Chose certaine, l’attaquant de 19 ans se retrouve dans une situation un peu différente de celles qu’il a vécues tout au long de sa carrière : il ne sera pas la pierre angulaire de sa formation.

«Je pense que je peux quand même avoir un impact quand je suis sur la glace. Je suis un joueur qui va continuer de travailler peu importe où je suis dans la formation. Je peux quand même créer de l’offensive et je vais rester dans ce que je suis capable de bien faire. C’est toujours comme ça que j’ai joué et on espère que le match de demain [jeudi soir] se passera bien», a-t-il mentionné mercredi, avouant se sentir nerveux à l’approche de son baptême du feu.

Bonne chimie

Avec Chytil et Gauthier, Lafrenière se retrouvera au sein d’un trio qui fera assurément baisser la moyenne d'âge - déjà basse - des Rangers. Premier choix de l’équipe en 2017, Chytil, 21 ans, en sera à sa troisième saison complète avec les Rangers, tandis que Gauthier, 23 ans, tente de s’implanter comme régulier pour la première fois de sa carrière. Il avait été échangé aux Rangers l’an dernier après avoir passé les trois premières saisons de sa carrière dans l’organisation des Hurricanes de la Caroline.
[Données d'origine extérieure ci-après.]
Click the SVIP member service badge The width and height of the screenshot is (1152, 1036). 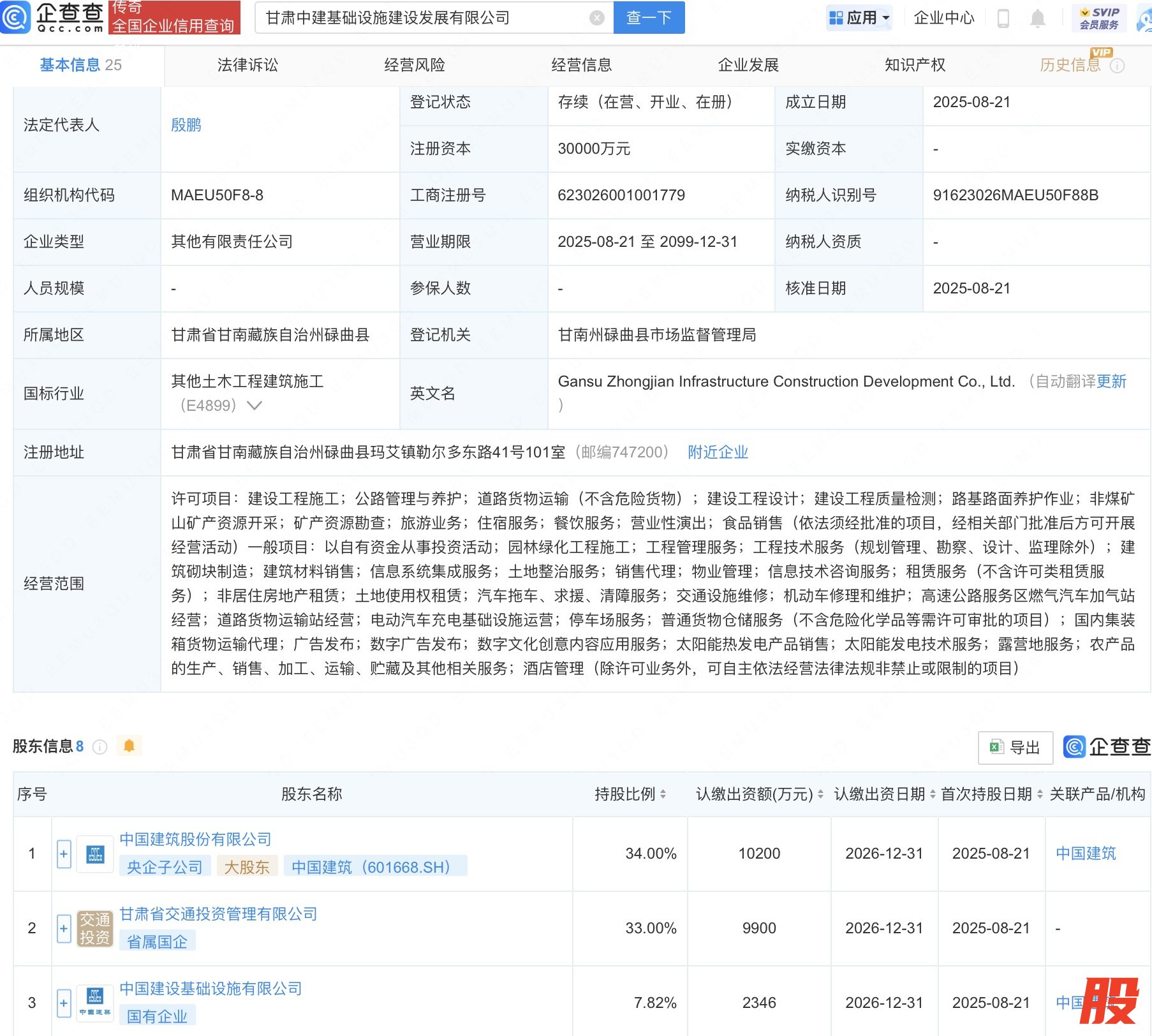pos(1099,18)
«On s’améliore depuis le jour 1 et on essaie d’apprendre à bien jouer ensemble, a mentionné Lafrenière à propos de ses partenaires de trio. Ce sont deux joueurs qui travaillent fort et qui patinent. C’est plaisant de jouer avec eux, puisqu’ils travaillent toujours pour récupérer des rondelles.»

De plus, l’ailier gauche ne cache pas que de se retrouver avec un compatriote québécois n’est pas un désavantage.
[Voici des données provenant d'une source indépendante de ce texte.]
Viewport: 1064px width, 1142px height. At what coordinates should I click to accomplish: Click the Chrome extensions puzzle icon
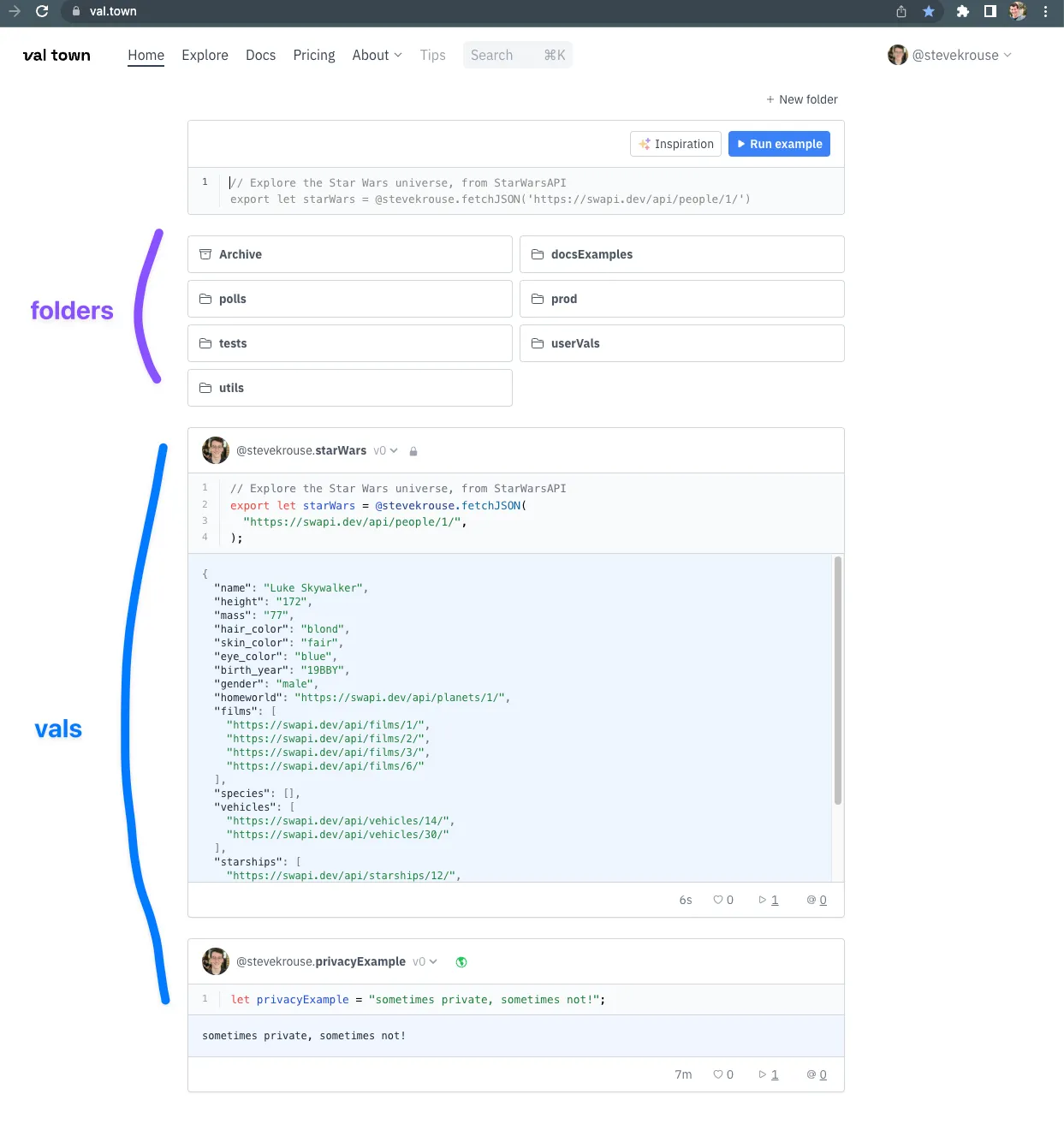tap(963, 11)
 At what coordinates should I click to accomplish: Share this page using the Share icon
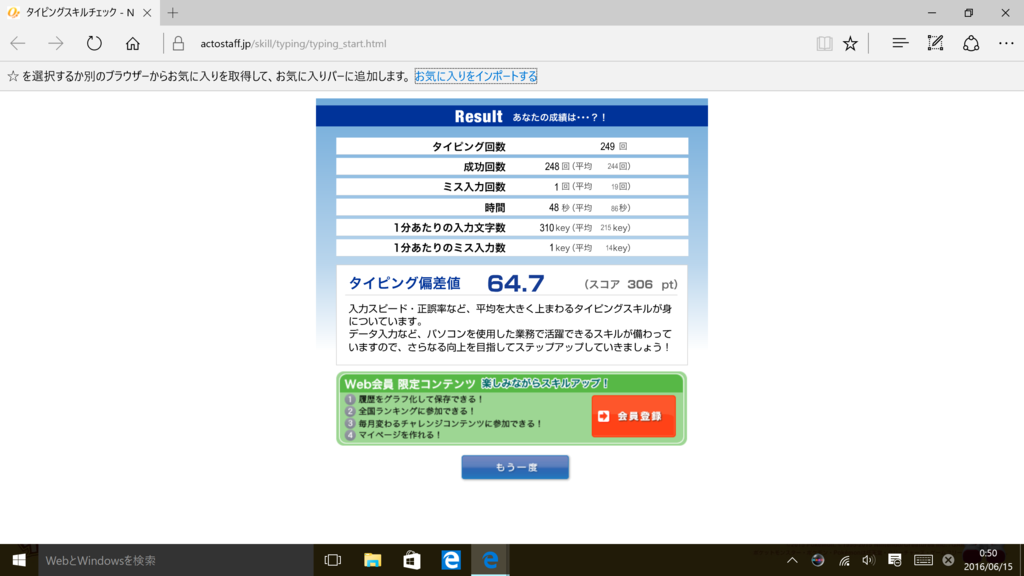tap(968, 43)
«Chaque fois qu’on est entre Québécois, on se respecte. C’est agréable d’avoir quelqu’un qui parle français. On peut s’aider. Les deux, on a joué junior donc on a le même parcours.»

Sans préparation

Contrairement à la plupart des recrues avant lui, Lafrenière fera ses débuts dans des circonstances particulières, puisqu’il n’a pas eu la chance de disputer une partie préparatoire avant le début de la saison.

Son coéquipier Chris Kreider a vécu une situation similaire, lors de la saison 2011-2012, quand il avait fait ses débuts dans la LNH, en séries, tout juste après avoir terminé sa carrière universitaire.

«C’était une situation un peu différente, a tempéré Kreider. Alexis est 1000 fois le joueur que j’étais à son âge. À 19 ans, j’en avais plein les bras au niveau universitaire, alors que lui sera une partie importante de notre équipe. J’ai fait mes débuts dans la LNH à 20 ou 21 ans, après avoir passé trois ans au niveau universitaire à me préparer dans le gymnase pour ce jour. Cette année, ce sera comme tenter d’embarquer dans un train en marche pour tout le monde, pas juste lui. Par contre, de ce que j’ai vu, je ne crois pas que ce sera un problème pour Alexis.»

Avec Miller

D’ailleurs, fini l’hôtel pour le nouveau membre des Rangers. Il est récemment emménagé dans un appartement situé à une quinzaine de minutes du complexe d’entraînement des Rangers, à Tarrytown, en compagnie de son coéquipier K’Andre Miller.

Les deux recrues ont fait connaissance en début de saison, puisqu’elles avaient été placées au sein de la même famille de pension avant le camp.

«On a créé une belle chimie et on a décidé d’habiter ensemble. Je pense que c’est vraiment une bonne personne et je suis content d’habiter avec lui.»